Well, to complete this I have to include the W-phase (the second U after your return home).
I think you’re gonna like this one.

The place I felt disintegration most strikingly during the last year, was in Kreuzberg, Berlin. After my return to Germany in January I went out with some friends to a normal, alternative bar in this fancy district of Berlin. I had never been to this particular bar before but it was like going out in Berlin on weekends is. Late (we started around 00am), loud, packed, queer, hipster… all quite familiar. However, when I went to the bathroom I realized I was extremely surprised because of the Western-style toilet there. And something about the people seemed strange (I still cannot say what it was but I was fascinated and kept looking at everyone all the time). It was only when my friend asked me what I was doing with my hand always reaching out for something above my beerglass, when I realized I had been looking for the Kyrgyz straw the whole time…

W curve

 

 

Well, I got over this disintegration phase by now (but avoid beer in glasses and rather have bottled ones) and adapted quite quickly to the second half of the “W”. I’m back to Berlin electo vibes, the quicker pace of people, and delicious non-instant-coffee. I’ll be going back to Kyrgyzstan soon and am curious what will await me during re-re-adaptation. And howsoever accurate or not the models are I think to track down adaptation and disintegration with yourself is a fascinating thing to do.

What is also always fascinating to me is how fast you CAN adapt to different surroundings once you have people who support you, help you, build you up and love you. I’ve learned so much from this up and down, from the people, about the people, about my role, my personality in both countries; in all the different places I’ve been to.  It just makes it more difficult to chose to leave them for something new. But that’s it. That’s the moral of the story.
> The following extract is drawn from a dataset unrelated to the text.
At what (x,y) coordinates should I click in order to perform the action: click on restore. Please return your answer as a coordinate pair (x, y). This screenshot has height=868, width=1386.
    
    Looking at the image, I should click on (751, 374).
To phrase it with Hesse:

Wir sollen heiter Raum um Raum durchschreiten,                    High purposed we shall traverse realm on realm,
an keinem wie an einer Heimat hängen.                                       cleaving to none as to a home,
Der Weltgeist will nicht fesseln uns und engen                           the world of spirit wishes not to fetter us
Er will uns Stuf’ um Stufe heben, weiten.                                      but raise us higher, step by step.
Kaum sind wir heimisch einem Lebenskreise                              Scarce in some safe accustomed sphere of life
und traulich eingewohnt, so droht Erschlaffen.                           have we established house, then we grow lax;
Nur wer bereit zu Aufbruch ist und Reise,                                    only he who is ready to inspan,
mag lähmender Gewöhnung sich entraffen.                                 and journey forth can throw old habits off

Es wird vielleicht auch noch die Todesstunde                             Maybe death’s hour too will send us out
uns neuen Räumen jung entgegensenden.                                   new-born towards undreamed-of-lands,
Des Lebens Ruf an uns wird niemals enden…                             maybe life’s call to us will never find an end…
Wohlan denn Herz, nimm Abschied und gesunde!                    Courage my heart, take leave and fare thee well.